You are both correct and so are the lower SRF readings And I think I can explain why now. But this is open to debate as always.
Im no Physacist I cant even spell it.
The Dip Meter corresponds to both the Pi pulse method Loop pick up method suggested by Mr Green.
The other test methods Ive used all give repeatable results as well

I think it can all be exemplified in the different methods of live pulse testing.
I will use the small coil as a example as it the only Ive redone the live testing on so far three or four times with the same results.

Loop pick up 6.94 Mhz is my final # Matches Dip Meter and 3 other test methods
1x probe across coil 1.494 Mhz No other test methods line up. (But Wait for It)
10x across coil 3.29 MHZ lines up with three other methods Elliots Carls BBs Chemelecs one of two you tube methods.
5 pf cap 5Mhz One other matching result also with 5 Pf Cap under test.
1pf cap 6.1 Mhz Full circle back to 6 + Mhz.

Now I will try to explain what im thinking is going on.
6.9 Mhz is the free air SRF of the coil.
The mid way point is 3+ Mhz
The low point 1.494MHz. Hmm see that multiples of two

So at 6.9 Mhz Free air nothing attached to the coil we see a induced voltage in the millivolts level.
At the midway point test level probe is attacehd 10x or Im taking the coils to peak resonance for that method and inducing more current to the coil.
Now on the low extreme that coil is being hit with most the time over 300 volts that it is getting due to transformation ratio from the live coil. Ie the coil is getting almost full fly back potential on the 1x probe.
So Here I go I think that the different readings are all correct but vary due to the amount of field effect generated by the different methods. not so much by the damping from probes. we all know a coil is not a static device.
My justification for this and final verification method the only one i can think of is final damping value Vs calculated damping value.
Unfortunatly for max SRF Damping is lining up with the lowest #s .
I think that it is partially beacuse full paracitic effect both Rs And Cpar are at thier working levels when the coil is at a higher voltage .
it seems at that point you get full capacitive reactance and at the free air resonance point Im getting more inductive reactance.
That is how Im trying to say it the different test methods are all correct but bring out different paracitic characteristics under test.

The sad thing Im finding out is the faster the coil the lower the Q this coil is at half level in 4.5 cycles for a whopping Q of 22.5.

Thoughts Please!
And thanks to you all,

Tester stopped working a couple times. Added a 10nf capacitor to pin 5 of 555. Don't think it should need it but it hasn't stopped working since I added the capacitor.
Including a picture of tester. The small diameter solenoid coil has the advantage of placing the loop over the coil and placing the test coil on the solenoid coil when testing.

Green, I wish you had a dip meter to measure that solenoid. If it agreed with the 6.71mHz from your test circuit, that would be neat! I think that would have been game over.

------------------------------------------------------------

▶ **PROBLEM DESCRIPTION**
Please set down, word for word, the passage of the coil resonance thread whose opening words include "Now I will try" and which closes with "to the coil.".

▶ **RECORDED DATA**

------------------------------------------------------------

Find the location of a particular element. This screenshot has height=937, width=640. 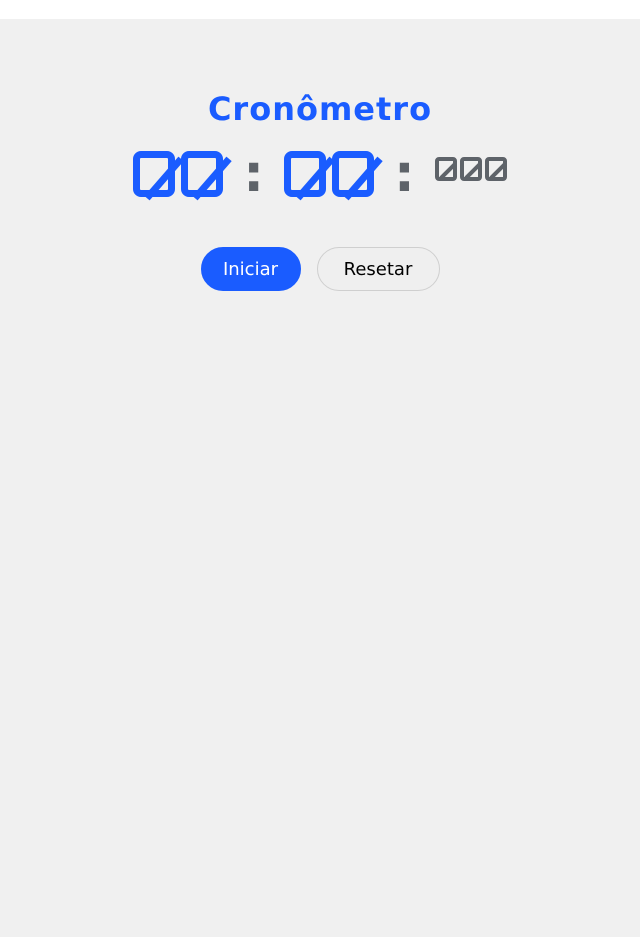

controls: Iniciar Resetar is located at coordinates (320, 269).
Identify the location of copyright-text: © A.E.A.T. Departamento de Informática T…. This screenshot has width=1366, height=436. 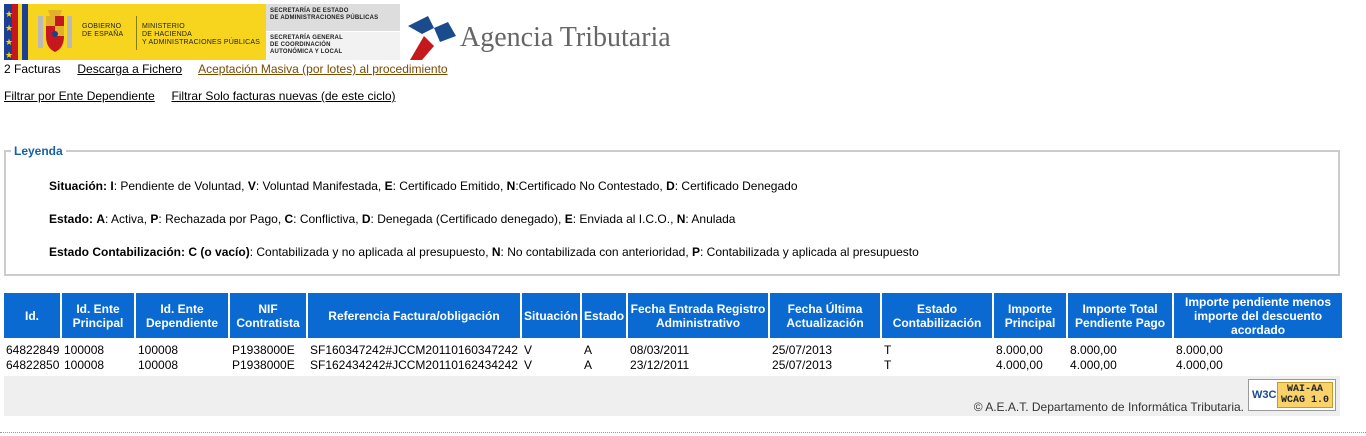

------------------------------------------------------------

▶ **EXPECTED ANSWER**
Now I will try to explain what im thinking is going on.
6.9 Mhz is the free air SRF of the coil.
The mid way point is 3+ Mhz
The low point 1.494MHz. Hmm see that multiples of two

So at 6.9 Mhz Free air nothing attached to the coil we see a induced voltage in the millivolts level.
At the midway point test level probe is attacehd 10x or Im taking the coils to peak resonance for that method and inducing more current to the coil.